L’animatrice et l’acteur sont tombés amoureux, en 2021, d’une fermette en Bourgogne, à Mary. Ils décident alors d’en faire leur résidence secondaire, et de s’y marier à l’hiver 2022. Pour les rénovations, ils font appel à une architecte, qui leur aurait conseillé de détruire la maison principale, insalubre, et de réhabiliter la grange. Seulement, le budget « estimatif » de 770.000 euros explose littéralement.
Face au surcoût, les époux auraient été contraints de vendre leur résidence principale, comme l’a laissé entendre leur avocat maître Silvio Rossi-Arnaud, ainsi que le relaye La Provence. La potentielle vente de leur résidence secondaire, dont ils peineraient à tirer 1 million d’euros, ne couvrira pas non plus les frais.
« Ce projet sympathique s’est transformé en cauchemar pour les époux Merad », a déclaré maître Silvio Rossi-Arnaud aux journalistes. « Ils ont accepté un budget de 770.000 euros incluant l’acquisition foncière et les travaux, contracté un prêt pour le financer. Il va coûter au final 1,9 million d’euros, soit une hausse de 200 % ! »
« On a été complètement trompés », a indiqué Julia Vignali aux magistrats. « Déjà pour le toit et les murs, il y en avait pour plus d’un million », dénonce-t-elle. « Nous n’avons pas choisi des tuiles en or ! »

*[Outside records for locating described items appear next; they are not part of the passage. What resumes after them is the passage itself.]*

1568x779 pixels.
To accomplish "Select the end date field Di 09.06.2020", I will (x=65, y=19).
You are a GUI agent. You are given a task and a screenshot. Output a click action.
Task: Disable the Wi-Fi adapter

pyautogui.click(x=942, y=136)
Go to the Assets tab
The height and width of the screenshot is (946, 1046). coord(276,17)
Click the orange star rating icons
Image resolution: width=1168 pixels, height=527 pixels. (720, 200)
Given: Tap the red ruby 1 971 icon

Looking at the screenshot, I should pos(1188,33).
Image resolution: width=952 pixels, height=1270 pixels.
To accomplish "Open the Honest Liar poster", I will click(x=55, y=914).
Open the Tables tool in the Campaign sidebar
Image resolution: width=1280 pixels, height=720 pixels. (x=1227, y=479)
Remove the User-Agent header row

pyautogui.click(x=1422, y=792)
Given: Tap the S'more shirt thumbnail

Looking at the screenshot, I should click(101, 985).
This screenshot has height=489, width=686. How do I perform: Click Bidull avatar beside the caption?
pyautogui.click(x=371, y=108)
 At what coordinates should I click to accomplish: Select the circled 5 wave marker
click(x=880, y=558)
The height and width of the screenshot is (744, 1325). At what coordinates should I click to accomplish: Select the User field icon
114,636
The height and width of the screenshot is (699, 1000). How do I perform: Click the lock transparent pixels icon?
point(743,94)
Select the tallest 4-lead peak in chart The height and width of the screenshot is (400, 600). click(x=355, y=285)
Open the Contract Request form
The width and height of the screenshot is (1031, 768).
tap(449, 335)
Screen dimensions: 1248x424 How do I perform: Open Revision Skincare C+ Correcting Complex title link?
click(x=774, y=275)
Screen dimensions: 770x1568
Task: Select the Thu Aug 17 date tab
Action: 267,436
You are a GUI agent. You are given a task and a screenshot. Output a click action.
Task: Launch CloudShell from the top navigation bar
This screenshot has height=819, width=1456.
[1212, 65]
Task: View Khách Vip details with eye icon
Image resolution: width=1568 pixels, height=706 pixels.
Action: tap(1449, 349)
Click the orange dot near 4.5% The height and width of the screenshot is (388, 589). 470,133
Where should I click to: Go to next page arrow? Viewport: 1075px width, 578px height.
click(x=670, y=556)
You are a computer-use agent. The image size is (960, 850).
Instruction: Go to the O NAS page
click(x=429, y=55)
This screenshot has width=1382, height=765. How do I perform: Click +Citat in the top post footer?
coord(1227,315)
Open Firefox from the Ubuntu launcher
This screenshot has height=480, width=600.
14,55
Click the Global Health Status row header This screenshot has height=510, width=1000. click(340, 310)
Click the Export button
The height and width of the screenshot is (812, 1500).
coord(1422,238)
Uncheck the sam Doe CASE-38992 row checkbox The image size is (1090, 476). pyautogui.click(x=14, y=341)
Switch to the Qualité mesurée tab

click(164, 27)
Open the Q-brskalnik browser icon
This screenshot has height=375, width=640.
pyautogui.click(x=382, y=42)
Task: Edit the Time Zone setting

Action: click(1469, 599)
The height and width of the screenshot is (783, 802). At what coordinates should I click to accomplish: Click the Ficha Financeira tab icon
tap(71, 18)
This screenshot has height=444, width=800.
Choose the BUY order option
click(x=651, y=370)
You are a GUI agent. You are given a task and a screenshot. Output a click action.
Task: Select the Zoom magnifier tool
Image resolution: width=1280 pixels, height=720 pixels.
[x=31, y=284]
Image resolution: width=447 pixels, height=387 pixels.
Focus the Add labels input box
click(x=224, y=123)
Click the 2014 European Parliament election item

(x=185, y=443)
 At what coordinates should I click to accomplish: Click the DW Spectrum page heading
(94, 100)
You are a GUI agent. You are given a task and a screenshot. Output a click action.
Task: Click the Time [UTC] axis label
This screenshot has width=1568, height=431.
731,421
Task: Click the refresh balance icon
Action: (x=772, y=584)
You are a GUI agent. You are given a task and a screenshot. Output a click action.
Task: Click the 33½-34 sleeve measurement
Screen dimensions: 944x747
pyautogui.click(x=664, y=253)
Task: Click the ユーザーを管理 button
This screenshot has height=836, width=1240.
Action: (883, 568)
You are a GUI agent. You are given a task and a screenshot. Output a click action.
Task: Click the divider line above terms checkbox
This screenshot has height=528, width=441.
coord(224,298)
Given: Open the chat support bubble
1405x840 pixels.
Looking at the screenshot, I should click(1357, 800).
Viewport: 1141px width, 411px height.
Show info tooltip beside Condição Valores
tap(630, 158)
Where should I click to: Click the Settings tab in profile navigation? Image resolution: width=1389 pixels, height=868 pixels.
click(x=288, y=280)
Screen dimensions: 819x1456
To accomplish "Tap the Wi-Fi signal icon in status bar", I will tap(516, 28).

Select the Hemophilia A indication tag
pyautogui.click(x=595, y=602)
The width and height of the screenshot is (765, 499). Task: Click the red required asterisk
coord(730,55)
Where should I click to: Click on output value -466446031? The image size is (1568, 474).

L’architecte conteste quant à elle ces accusations et estime n’avoir « rien dissimulé ». « Les devis présentés lors de la première visite étaient pour la maison principale, pas la grange », et l’estimatif, qu’elle précise être « non contractuel », « concernait la grange seulement, pas les autres travaux : pool house, piscine, etc ».
Selon elle quand, quand l’artisan, qui ne s’est pas présenté au tribunal, a avoué rencontrer des problèmes de trésorerie et que le maître d’œuvre a annoncé des retards, elle se serait fait « pourrir par Monsieur Merad » pendant une heure et demie et elle aurait sorti « 40.000 euros » de sa poche. « Donc quand j’entends “manœuvres frauduleuses pour nuire et dissimuler”, je ne vois pas très bien ce que je fais là », oppose-t-elle.
Le couple réclame 1,7 million d’euros en dédommagement des préjudices financier et moral. Le tribunal rendra son verdict le 28 avril.